Thanks for your product!
We have several Elasticsearch clusters and one of them has a problem when upgrading from 7.7.1 to 7.10.1.
We needed an update due to a problem with the circuit breaker (https://github.com/elastic/elasticsearch/pull/59394)
We use Elasticsearch as a database for searching and displaying data.

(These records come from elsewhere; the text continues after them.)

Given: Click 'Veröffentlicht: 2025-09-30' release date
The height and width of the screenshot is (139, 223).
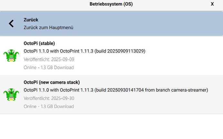Looking at the screenshot, I should pos(49,98).
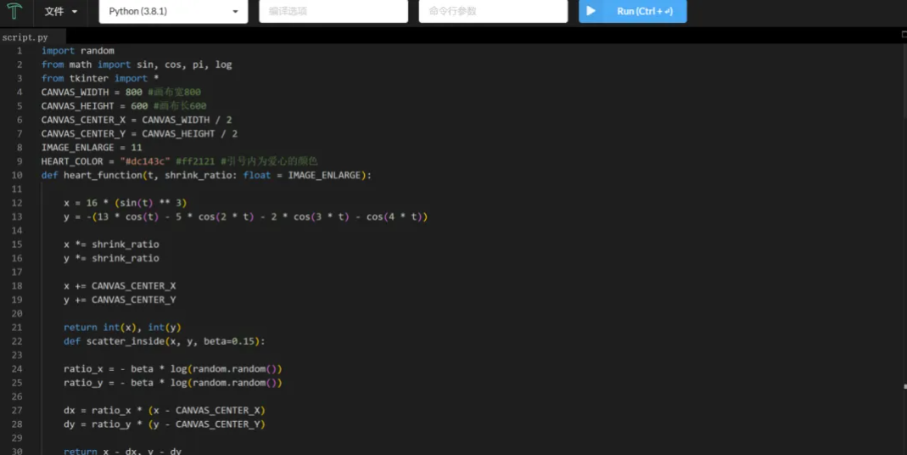Click the arrow on the Python version selector
The height and width of the screenshot is (455, 907).
pyautogui.click(x=235, y=12)
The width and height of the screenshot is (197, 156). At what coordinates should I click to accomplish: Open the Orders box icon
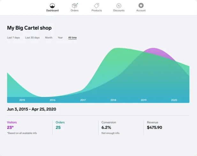pos(74,5)
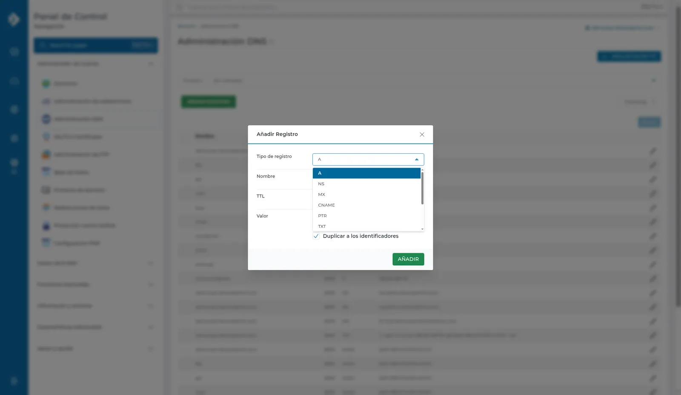Click the panel logo atop blue sidebar
The image size is (681, 395).
14,19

- Elasticsearch is running in docker (in k8s), image docker.elastic.co/elasticsearch/elasticsearch-oss
- Exporter metrics justwatch/elasticsearch_exporter:1.1.0
- Load Profile: ~ 2000-3000 bulk (batch 200) inserts data at each node and 150-200 read requests to each node.
- 3 servers (8 CPU (
Xeon E3-1240 v6 3.7Ghz) / 64 Gb RAM / 4x480 Gb SSD (JBOD)).
- 1 server (16 CPU (
Xeon E-2288G 3.7Ghz) / 64 Gb RAM / 4x480 Gb SSD (JBOD)).
- POD limits:
memory 52Gi && cpu 8
- 1 main index (most active): 80 Gb for 3 shards. 2 replicas for each shard.
- After updating ES to 7.10.1, indexing time increased several times, which led to product problems (we do not have time to update data in elasticsearch) and almost all server resources were consumed.
This is how the cpu load looks like:
From the application side, nothing has changed. The application profile with ES has not changed.
For the last week we have been investigating the problem and cannot find a solution to this question: so that the indexing time returns to its previous values.
The only thing we noticed - it is a serious change of memory used for index segments:
Displayed metric: elasticsearch_indices_segments_memory_bytes
But we did not find how we can influence this metric in order to try to return it to its old values or to see the influence of its changes on it.
Please help in the analysis of this problem.
- How can we affect elasticsearch_indices_segments_memory_bytes?
- Maybe we needed to bring specific changes to elasticsearch after upgrading to version 7.10.1?
- Maybe we need to provide more information on our configuration / load to understand the problem?